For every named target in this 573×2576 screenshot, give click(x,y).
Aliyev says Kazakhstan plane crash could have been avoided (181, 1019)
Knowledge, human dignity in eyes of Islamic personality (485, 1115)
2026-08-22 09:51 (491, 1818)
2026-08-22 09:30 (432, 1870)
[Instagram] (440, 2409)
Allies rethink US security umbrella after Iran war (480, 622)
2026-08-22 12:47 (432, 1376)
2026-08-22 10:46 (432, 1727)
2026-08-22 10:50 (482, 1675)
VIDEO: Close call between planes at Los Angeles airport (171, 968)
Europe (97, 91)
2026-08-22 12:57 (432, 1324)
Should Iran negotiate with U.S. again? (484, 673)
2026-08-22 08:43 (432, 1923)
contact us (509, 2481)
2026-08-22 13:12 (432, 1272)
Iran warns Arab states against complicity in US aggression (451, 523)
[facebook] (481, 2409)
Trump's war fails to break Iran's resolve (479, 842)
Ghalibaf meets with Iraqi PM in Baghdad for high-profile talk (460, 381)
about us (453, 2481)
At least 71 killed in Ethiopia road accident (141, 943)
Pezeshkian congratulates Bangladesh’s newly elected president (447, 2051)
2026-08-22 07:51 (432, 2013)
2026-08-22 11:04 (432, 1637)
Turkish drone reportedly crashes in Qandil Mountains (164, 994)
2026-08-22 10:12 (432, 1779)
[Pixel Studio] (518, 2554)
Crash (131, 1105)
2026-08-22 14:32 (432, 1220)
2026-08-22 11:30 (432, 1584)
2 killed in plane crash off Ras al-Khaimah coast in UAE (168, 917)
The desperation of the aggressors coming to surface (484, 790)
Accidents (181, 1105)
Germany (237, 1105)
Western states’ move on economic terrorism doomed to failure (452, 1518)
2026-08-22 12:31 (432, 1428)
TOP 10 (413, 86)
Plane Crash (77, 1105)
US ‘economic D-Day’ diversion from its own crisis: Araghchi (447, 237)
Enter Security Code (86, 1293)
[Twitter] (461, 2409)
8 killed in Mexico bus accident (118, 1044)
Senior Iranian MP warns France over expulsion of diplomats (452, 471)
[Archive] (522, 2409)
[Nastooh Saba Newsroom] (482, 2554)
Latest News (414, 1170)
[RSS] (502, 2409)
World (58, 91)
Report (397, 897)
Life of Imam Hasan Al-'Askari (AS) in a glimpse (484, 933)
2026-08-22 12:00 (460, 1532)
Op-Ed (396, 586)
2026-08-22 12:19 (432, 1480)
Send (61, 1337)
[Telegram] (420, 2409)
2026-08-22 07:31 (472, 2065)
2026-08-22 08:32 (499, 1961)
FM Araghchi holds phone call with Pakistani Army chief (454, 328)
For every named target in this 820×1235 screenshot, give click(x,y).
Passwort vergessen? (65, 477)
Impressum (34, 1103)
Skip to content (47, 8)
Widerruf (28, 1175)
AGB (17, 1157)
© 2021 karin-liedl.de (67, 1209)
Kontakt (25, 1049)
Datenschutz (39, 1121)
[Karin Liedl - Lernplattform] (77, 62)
§ §
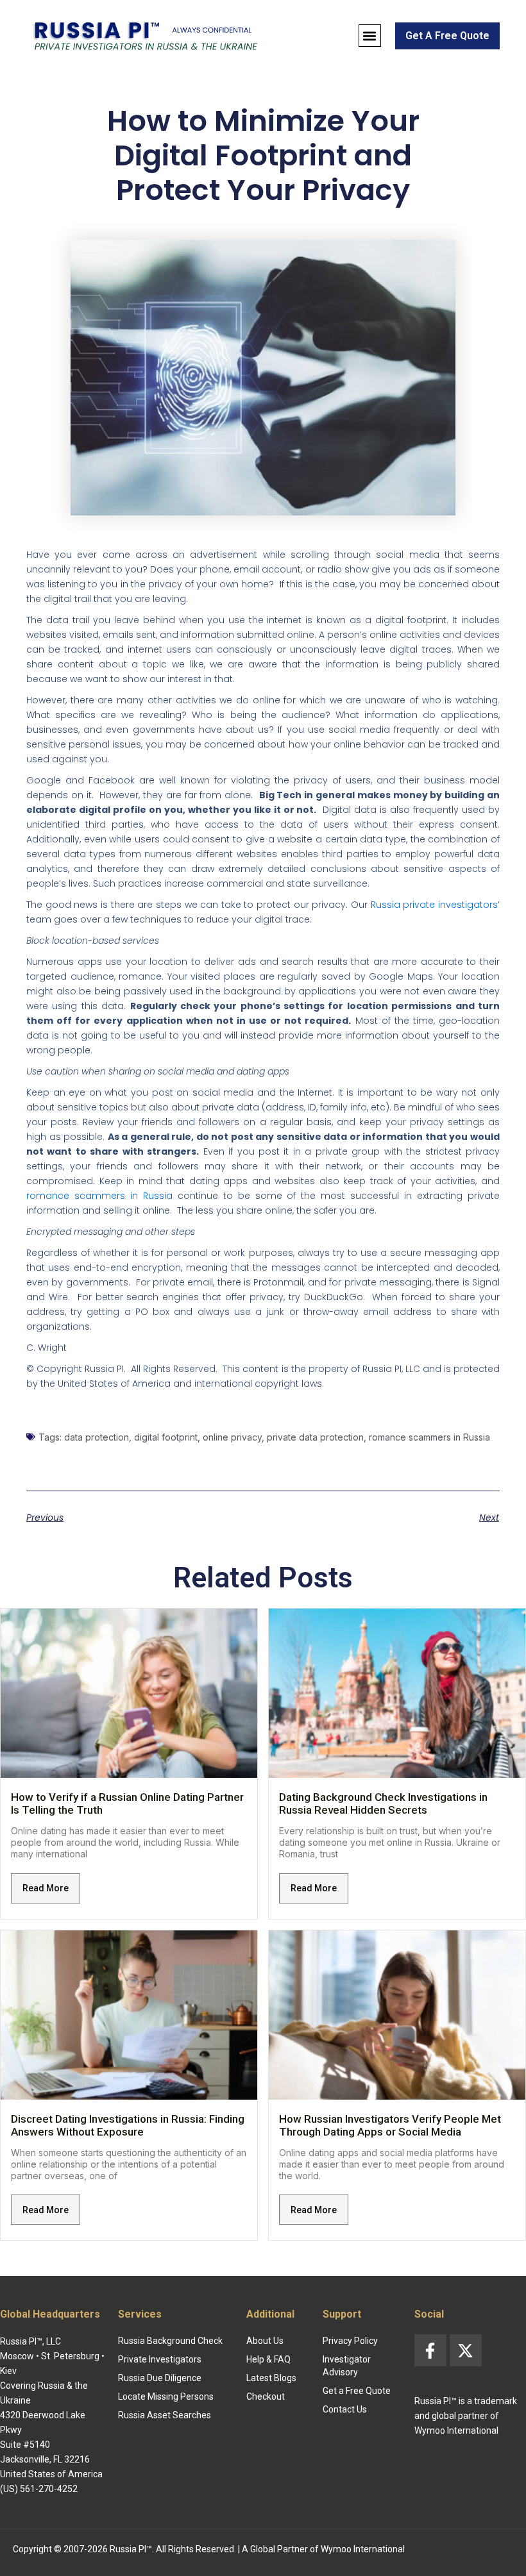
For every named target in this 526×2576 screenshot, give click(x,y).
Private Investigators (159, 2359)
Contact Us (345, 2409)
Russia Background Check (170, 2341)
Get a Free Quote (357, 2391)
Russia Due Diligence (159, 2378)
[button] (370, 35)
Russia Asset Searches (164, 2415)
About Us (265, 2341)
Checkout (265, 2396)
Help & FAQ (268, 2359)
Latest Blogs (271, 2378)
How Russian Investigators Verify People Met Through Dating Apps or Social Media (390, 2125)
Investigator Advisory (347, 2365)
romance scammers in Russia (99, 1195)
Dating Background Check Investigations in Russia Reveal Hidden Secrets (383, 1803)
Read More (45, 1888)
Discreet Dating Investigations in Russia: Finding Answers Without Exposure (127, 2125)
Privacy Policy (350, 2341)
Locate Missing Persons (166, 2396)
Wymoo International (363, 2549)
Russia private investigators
§ §
(Task to complete): Which of the lines above hold the string "Dating"? Pick each of them out.

(Exercise result):
How Russian Investigators Verify People Met Through Dating Apps or Social Media (390, 2125)
Dating Background Check Investigations in Russia Reveal Hidden Secrets (383, 1803)
Discreet Dating Investigations in Russia: Finding Answers Without Exposure (127, 2125)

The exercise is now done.